::: Material supplied :::

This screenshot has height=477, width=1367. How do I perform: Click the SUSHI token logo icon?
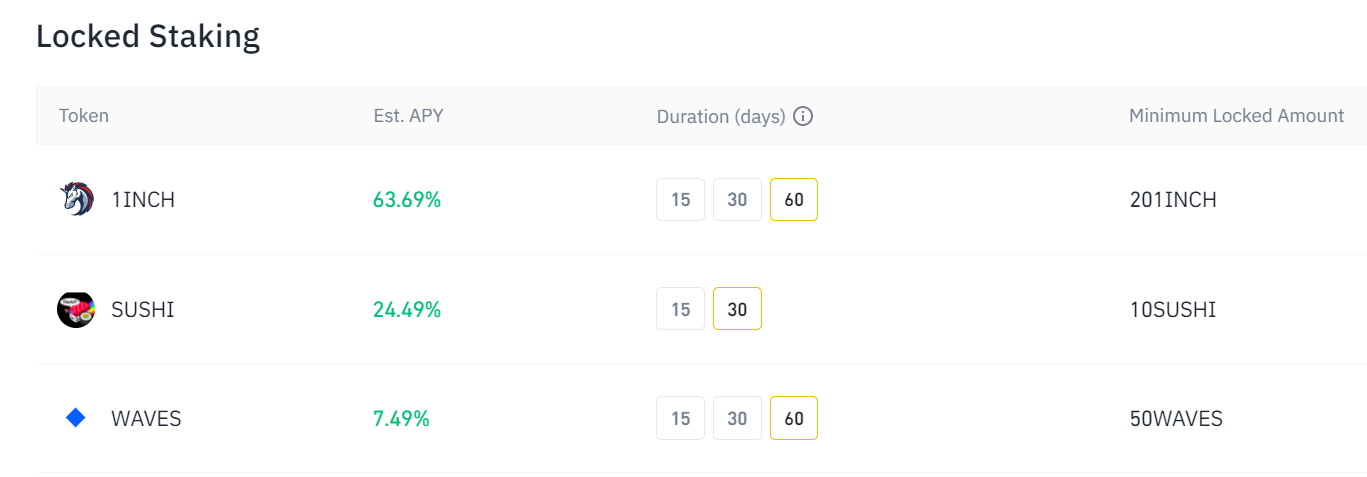coord(76,309)
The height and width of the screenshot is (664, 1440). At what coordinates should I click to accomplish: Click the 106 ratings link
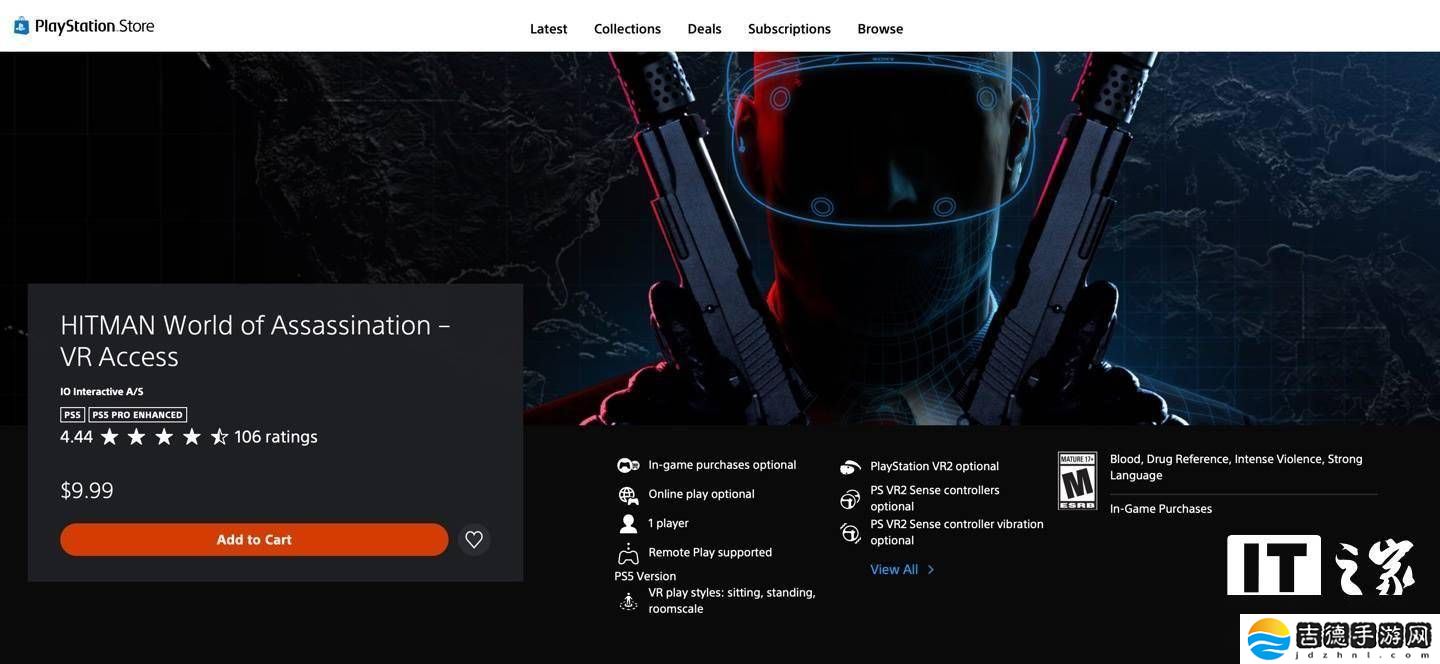(x=276, y=437)
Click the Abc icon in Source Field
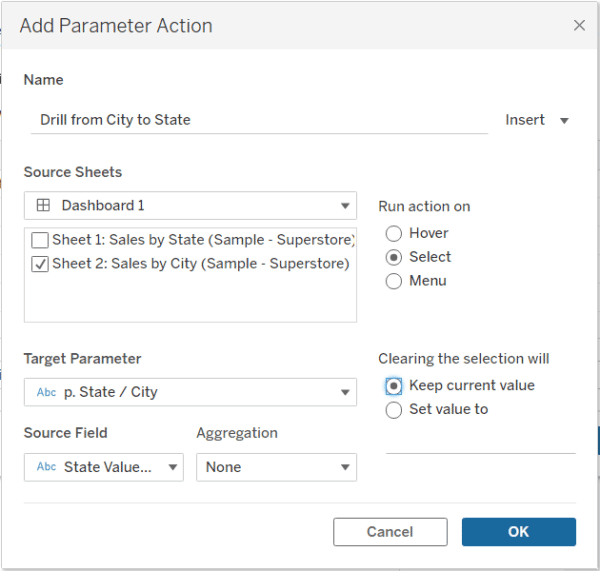 [x=46, y=467]
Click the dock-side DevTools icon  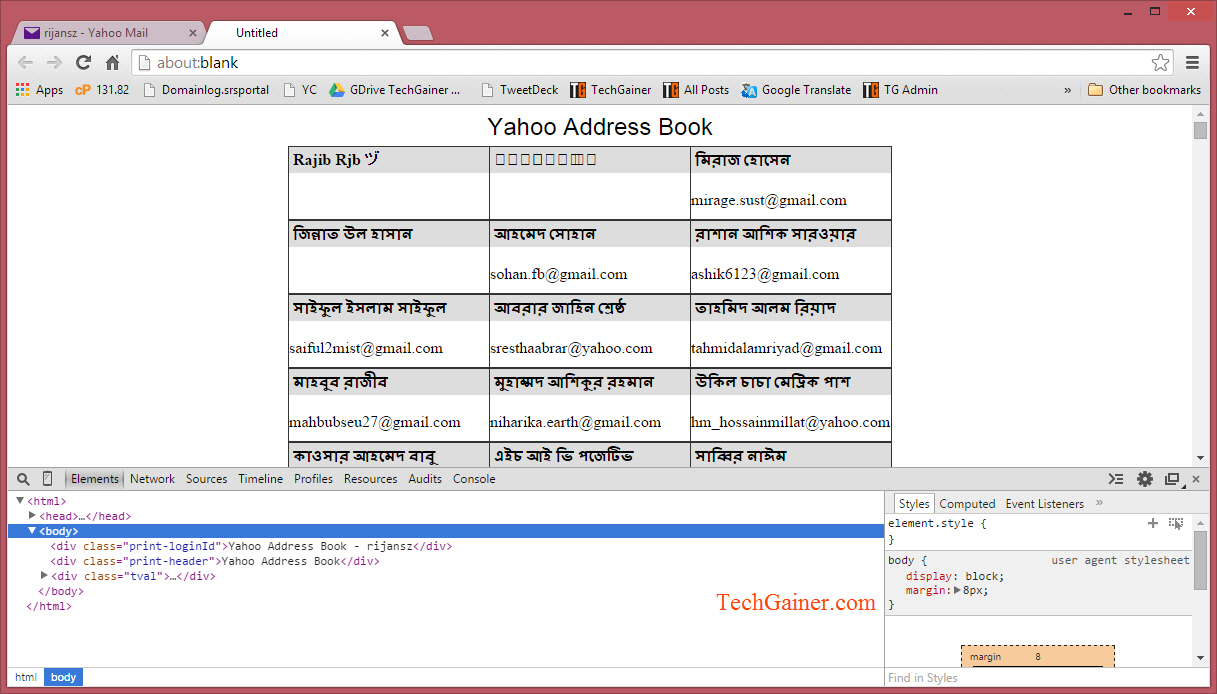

:::

## What you should do
Without copying any picture, repeat the full listing above word for word.

## Answer to this task
This screenshot has height=477, width=1367. How do I perform: Click the SUSHI token logo icon?
coord(76,309)
The height and width of the screenshot is (664, 1440). At what coordinates should I click to accomplish: Click the 106 ratings link
(x=276, y=437)
Click the Abc icon in Source Field
 [x=46, y=467]
Click the dock-side DevTools icon  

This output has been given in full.